New report: Brands set budgets and expectations for GDPR compliance

A new study from Forrester supports the idea that brands doing business in Europe are making a concerted effort to comply with the upcoming General Data Protection Regulation (GDPR) and the related ePrivacy Regulation.

The report — “Embrace the GDPR to Gain a Competitive Edge” [registration required] — was commissioned by Evidon, whose technical solutions for governance, risk and compliance include a GDPR offering. Evidon told me it had final edit of the report and helped determine the survey questions, but it didn’t have any ongoing editorial control.

Almost half (48 percent) of the responding firms said they are setting up an initial establishing budget of more than a million dollars for GDPR/ePrivacy compliance. Fifty-eight percent will have a maintenance budget of about the same amount, and 67 percent expect these budgets will rise after May.

The new budgets will help the firms comply, the report said, and that compliance might also provide competitive boosts.

Evidon Chief Privacy Officer Todd Ruback told me via email that GDPR “is viewed widely as an opportunity [to undertake] a higher standard of data governance.”

According to the report: “Firms expect to see increased loyalty, satisfaction, and engagement from customers as well as brand differentiation and uplift for themselves.” About a third of the respondents expect to improve brand perception, and about a quarter expect greater brand differentiation.

Additionally, the study says, GDPR and ePrivacy “will fundamentally change the way organizations must think about privacy going forward.”
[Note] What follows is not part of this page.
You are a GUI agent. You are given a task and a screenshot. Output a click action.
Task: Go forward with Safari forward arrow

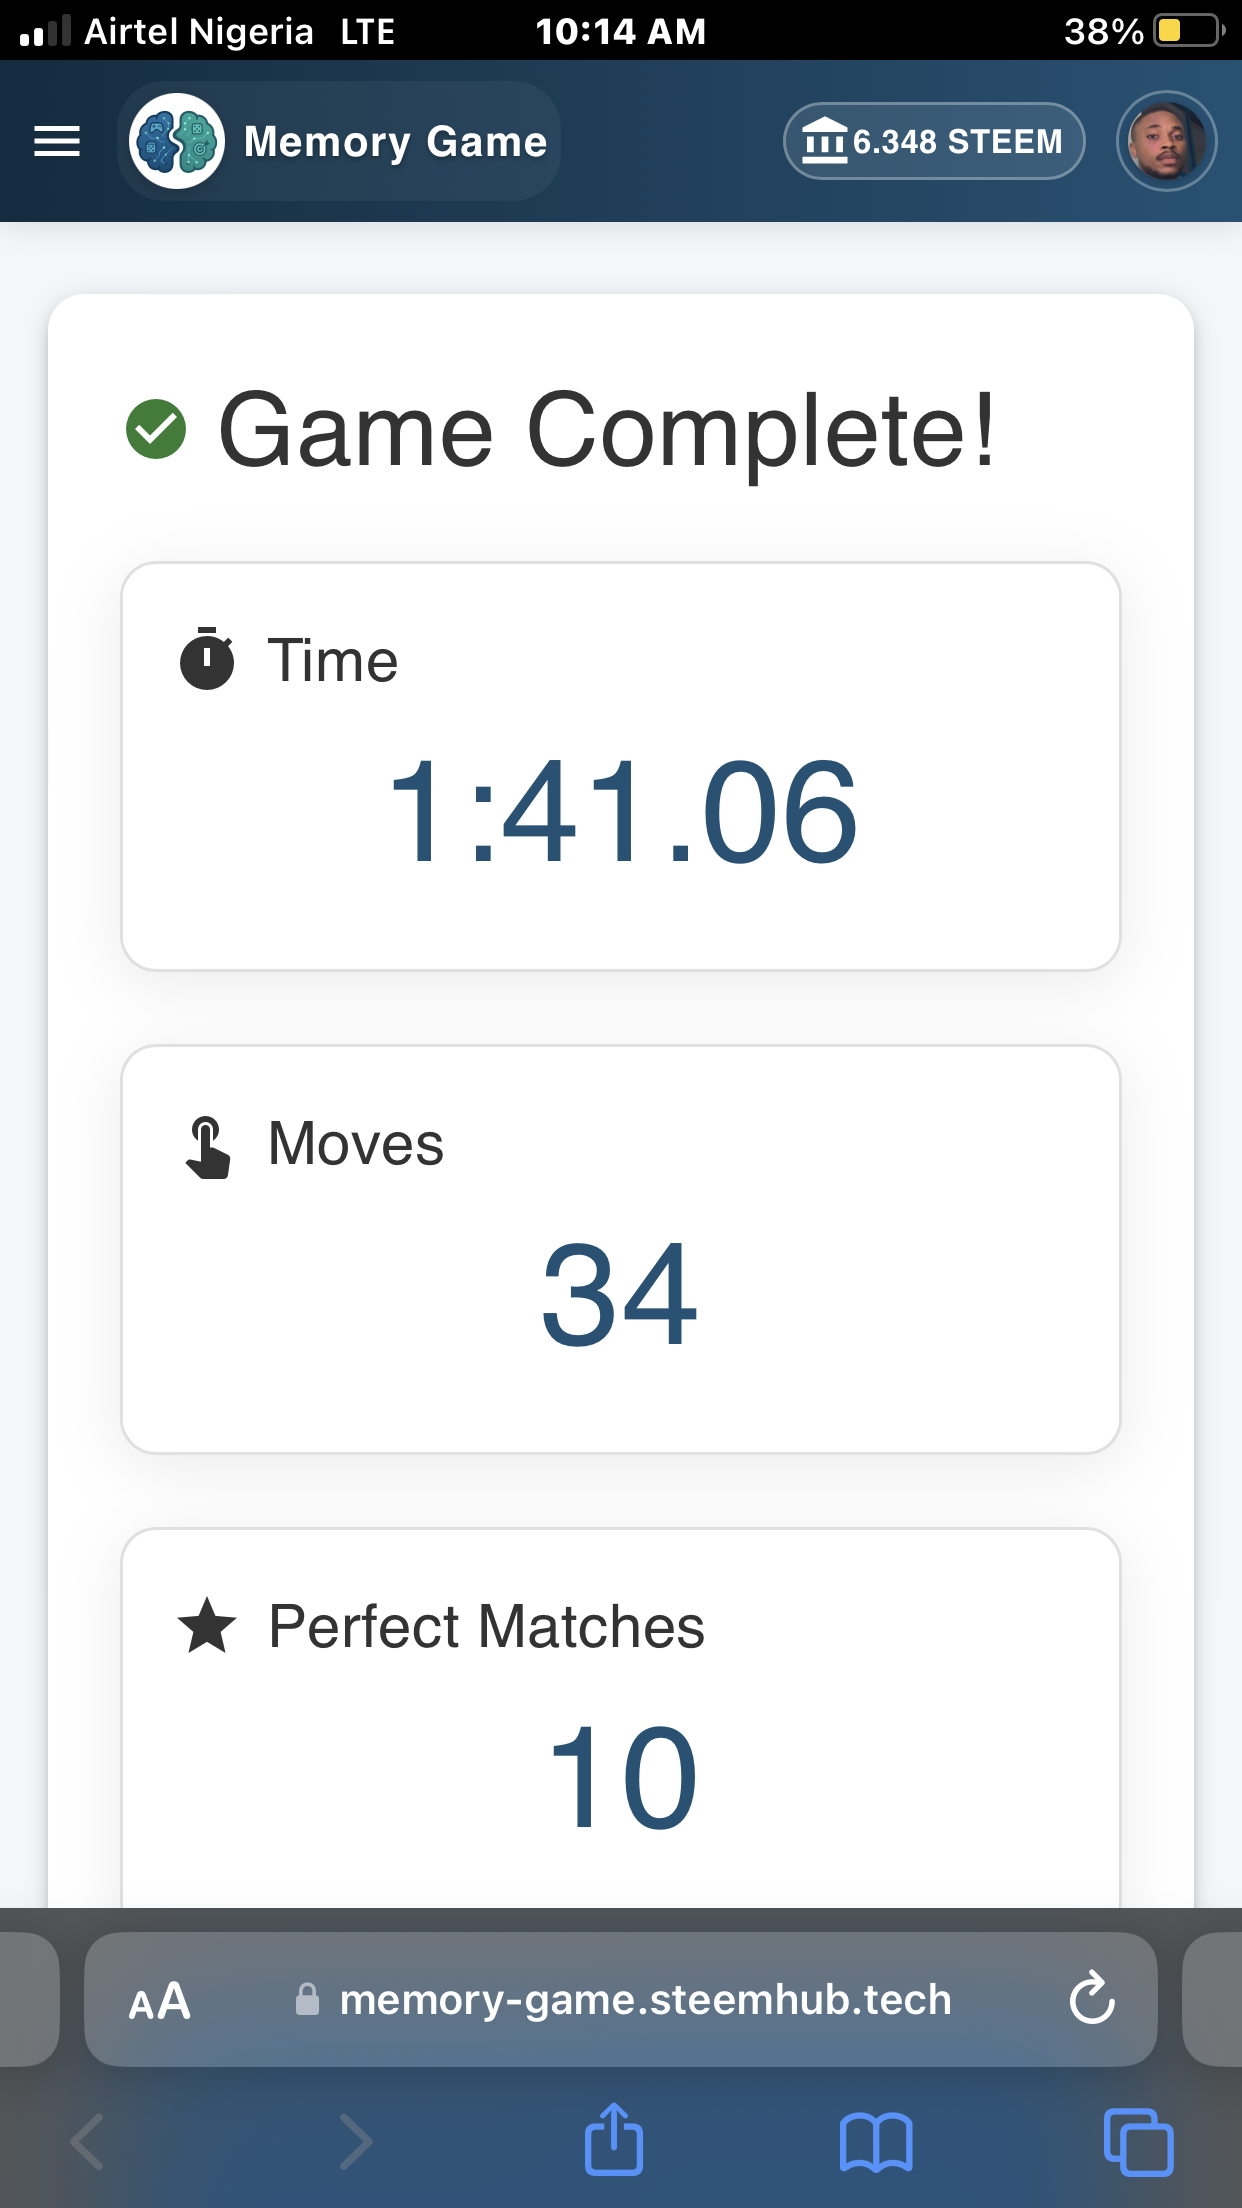click(355, 2141)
Almost half (48 percent) of the respondents expect they will now design privacy as a fundamental part of their organizations, and about a third expect privacy to become a key part of their corporate culture.
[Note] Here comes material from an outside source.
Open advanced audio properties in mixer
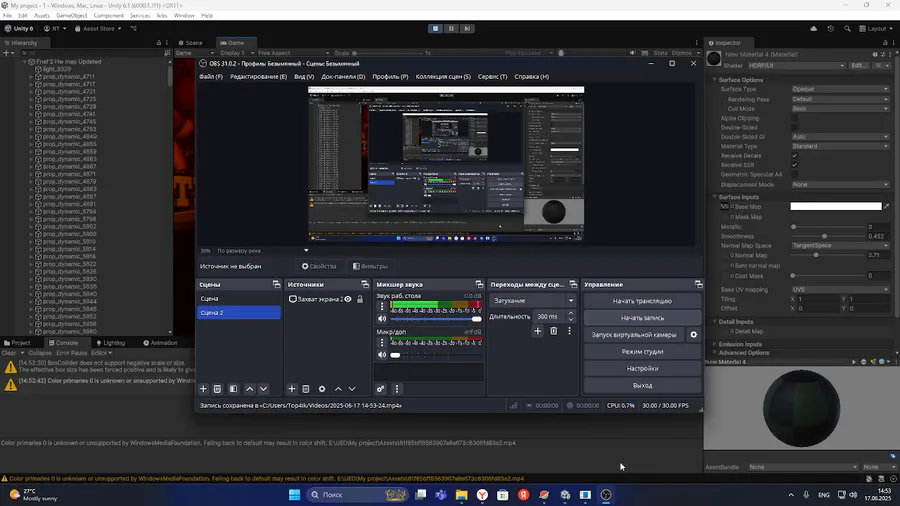Screen dimensions: 900x506 tap(381, 389)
Organizations also need to consider their legal exposure from partners and vendors who do not comply with GDPR/ePrivacy in data handling. But the report indicates firms are already considering how they will adapt to this potential new liability.

About two-thirds of respondents will continuously audit their vendors to make sure they’re complying, will write GDPR requirements directly into third-party contracts and will decline to work with vendors that can’t guarantee compliance.
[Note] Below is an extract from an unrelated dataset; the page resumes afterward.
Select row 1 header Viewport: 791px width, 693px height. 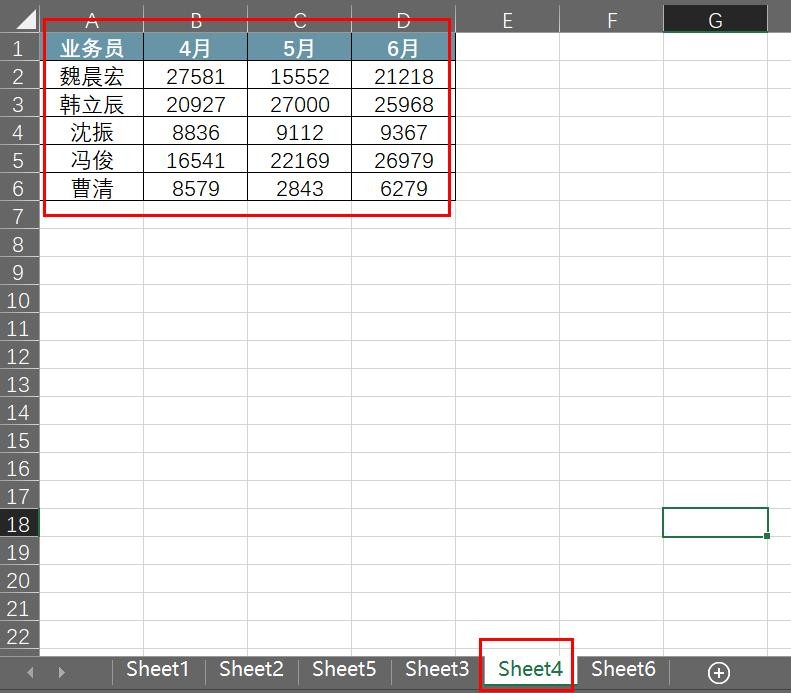pyautogui.click(x=19, y=48)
An additional concern is how to balance compliance with a positive customer experience, since the required consents and communications with customers could become onerous if not properly designed and managed. The report doesn’t indicate how to accomplish that goal, which will differ for each brand.

The respondents were 263 data and compliance decision-makers at organizations that have operations or otherwise do business in Europe. About 40 percent of the organizations are based in the US, with about an additional fifth each in the UK, Germany and France.